The History of Cinema
The first cinema was created in Paris, France in 1895. 🇫🇷
American cinema began in NYC in 1896. Some of the very first American films were New York street scenes.
The industry developed in Fort Lee, New Jersey before moving to Hollywood for California sunshine.
The Types of Films a Country Makes Reveal the State of the Nation
Hollywood wastes its creativity on shoot-em-ups and superheroes. Independent filmmakers produce much more interesting work. The Latin world is more diverse and more connected to family and community, so Latin films reflect that.

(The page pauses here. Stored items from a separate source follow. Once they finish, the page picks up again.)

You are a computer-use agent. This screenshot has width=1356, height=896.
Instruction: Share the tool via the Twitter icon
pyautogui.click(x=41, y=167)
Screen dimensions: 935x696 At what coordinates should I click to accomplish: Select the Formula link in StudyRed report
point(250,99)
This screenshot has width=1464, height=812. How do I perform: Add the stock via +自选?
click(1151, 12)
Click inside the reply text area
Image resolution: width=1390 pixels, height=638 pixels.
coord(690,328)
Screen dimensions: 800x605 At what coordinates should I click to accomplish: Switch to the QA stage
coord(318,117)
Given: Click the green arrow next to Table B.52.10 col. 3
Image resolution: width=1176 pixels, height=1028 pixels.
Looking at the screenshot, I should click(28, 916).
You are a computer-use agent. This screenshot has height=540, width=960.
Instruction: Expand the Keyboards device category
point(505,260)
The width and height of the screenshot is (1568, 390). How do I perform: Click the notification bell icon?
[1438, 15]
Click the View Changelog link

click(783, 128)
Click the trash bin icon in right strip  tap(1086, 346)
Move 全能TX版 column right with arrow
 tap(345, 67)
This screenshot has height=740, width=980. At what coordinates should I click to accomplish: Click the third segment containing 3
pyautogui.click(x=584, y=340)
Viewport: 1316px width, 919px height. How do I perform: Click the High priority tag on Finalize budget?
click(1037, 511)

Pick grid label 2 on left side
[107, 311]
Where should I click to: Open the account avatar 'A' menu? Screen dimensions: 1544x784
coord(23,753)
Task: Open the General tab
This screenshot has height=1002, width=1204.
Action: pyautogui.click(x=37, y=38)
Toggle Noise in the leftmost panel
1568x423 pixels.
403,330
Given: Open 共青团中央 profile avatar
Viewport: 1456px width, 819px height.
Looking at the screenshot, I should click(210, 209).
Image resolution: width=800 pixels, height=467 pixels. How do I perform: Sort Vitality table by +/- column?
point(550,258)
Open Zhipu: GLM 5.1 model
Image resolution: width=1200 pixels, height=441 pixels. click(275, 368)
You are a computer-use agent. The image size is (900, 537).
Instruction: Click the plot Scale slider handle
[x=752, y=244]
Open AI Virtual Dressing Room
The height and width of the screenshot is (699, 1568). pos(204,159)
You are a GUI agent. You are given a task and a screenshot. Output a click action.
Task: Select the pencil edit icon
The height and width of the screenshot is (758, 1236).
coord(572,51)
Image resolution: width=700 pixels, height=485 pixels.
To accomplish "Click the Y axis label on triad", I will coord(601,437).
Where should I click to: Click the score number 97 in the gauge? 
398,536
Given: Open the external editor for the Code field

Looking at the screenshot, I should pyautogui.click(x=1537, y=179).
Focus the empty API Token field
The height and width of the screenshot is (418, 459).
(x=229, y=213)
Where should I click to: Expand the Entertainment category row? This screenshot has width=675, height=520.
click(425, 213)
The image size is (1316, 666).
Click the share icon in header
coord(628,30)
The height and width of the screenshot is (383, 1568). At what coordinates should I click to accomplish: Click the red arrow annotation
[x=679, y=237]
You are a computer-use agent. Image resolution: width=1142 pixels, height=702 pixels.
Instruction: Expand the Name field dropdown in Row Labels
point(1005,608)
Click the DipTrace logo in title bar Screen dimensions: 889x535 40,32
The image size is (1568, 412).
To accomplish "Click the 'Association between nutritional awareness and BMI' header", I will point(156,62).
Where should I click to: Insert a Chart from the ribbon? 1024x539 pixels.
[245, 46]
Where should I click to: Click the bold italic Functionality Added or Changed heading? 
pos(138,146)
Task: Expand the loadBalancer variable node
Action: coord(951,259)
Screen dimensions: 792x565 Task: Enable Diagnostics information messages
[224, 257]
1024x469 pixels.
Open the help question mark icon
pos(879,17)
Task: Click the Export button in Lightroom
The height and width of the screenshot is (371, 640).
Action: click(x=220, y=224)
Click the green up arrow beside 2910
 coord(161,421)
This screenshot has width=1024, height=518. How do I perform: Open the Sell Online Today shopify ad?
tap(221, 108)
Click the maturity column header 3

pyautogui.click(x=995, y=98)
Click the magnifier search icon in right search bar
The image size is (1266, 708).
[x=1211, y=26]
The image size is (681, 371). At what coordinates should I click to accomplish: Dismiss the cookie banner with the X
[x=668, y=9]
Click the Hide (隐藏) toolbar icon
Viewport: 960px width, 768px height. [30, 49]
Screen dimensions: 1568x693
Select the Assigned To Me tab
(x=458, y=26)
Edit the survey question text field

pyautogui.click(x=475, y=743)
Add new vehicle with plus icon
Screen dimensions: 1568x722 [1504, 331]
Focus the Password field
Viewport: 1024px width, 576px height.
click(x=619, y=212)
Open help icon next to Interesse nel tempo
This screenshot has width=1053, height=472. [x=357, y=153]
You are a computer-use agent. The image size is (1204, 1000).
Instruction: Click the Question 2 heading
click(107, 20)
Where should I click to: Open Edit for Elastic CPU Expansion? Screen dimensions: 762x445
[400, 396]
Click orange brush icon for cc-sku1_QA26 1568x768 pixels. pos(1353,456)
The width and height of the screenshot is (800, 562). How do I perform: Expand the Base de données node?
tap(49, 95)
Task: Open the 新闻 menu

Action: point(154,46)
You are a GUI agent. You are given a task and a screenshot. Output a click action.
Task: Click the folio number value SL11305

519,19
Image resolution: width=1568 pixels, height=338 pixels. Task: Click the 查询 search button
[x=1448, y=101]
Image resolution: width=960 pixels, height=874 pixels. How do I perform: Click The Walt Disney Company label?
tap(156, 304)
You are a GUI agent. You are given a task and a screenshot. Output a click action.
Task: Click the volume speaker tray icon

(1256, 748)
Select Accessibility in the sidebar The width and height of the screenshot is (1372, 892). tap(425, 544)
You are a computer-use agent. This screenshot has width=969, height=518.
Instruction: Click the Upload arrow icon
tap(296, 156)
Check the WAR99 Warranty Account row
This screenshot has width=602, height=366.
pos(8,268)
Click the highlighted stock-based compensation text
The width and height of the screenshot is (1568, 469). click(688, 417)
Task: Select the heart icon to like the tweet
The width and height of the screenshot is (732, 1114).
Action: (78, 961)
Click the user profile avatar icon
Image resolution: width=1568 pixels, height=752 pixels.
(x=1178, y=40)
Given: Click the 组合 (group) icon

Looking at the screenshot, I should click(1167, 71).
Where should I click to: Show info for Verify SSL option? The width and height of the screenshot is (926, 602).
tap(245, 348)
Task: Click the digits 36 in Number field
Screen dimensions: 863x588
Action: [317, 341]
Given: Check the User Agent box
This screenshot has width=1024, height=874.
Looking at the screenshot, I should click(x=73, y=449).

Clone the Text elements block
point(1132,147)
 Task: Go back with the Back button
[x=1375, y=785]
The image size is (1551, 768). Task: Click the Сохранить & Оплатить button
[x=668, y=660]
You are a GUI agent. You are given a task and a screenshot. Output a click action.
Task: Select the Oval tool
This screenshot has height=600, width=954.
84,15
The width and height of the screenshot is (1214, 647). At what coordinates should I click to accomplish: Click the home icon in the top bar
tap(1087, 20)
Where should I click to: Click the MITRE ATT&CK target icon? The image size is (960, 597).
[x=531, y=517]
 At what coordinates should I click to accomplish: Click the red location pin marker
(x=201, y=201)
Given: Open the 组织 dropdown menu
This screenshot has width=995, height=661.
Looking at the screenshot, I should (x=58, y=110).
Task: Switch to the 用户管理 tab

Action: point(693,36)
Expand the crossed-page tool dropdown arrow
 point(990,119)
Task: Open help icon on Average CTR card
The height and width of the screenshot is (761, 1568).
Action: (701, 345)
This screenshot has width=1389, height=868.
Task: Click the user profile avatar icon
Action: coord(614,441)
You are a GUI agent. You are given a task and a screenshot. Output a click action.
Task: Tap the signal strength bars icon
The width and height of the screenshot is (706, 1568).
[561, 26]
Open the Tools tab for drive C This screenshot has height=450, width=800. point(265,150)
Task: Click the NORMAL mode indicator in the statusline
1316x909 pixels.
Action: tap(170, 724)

The Colonial Period and then Cold War communist-hunting unleashed mayhem on Latin America that led to instability and civil wars from which we are still recovering.
As filmmaking gear has gotten better and cheaper, filmmakers across the Latin world have been energized.
The types of films a country makes, say a lot about that country. Countries that are very violent make Hollywood style shoot-em-up films. Countries that have been taken over by narcotics traffickers make drug films. Countries that have gone through civil war, make war movies.
But when countries begin to heal, they begin to make films about reconciliation, diversity and so on. That is the great beauty of Latin film. It’s not Hollywood, it’s real life.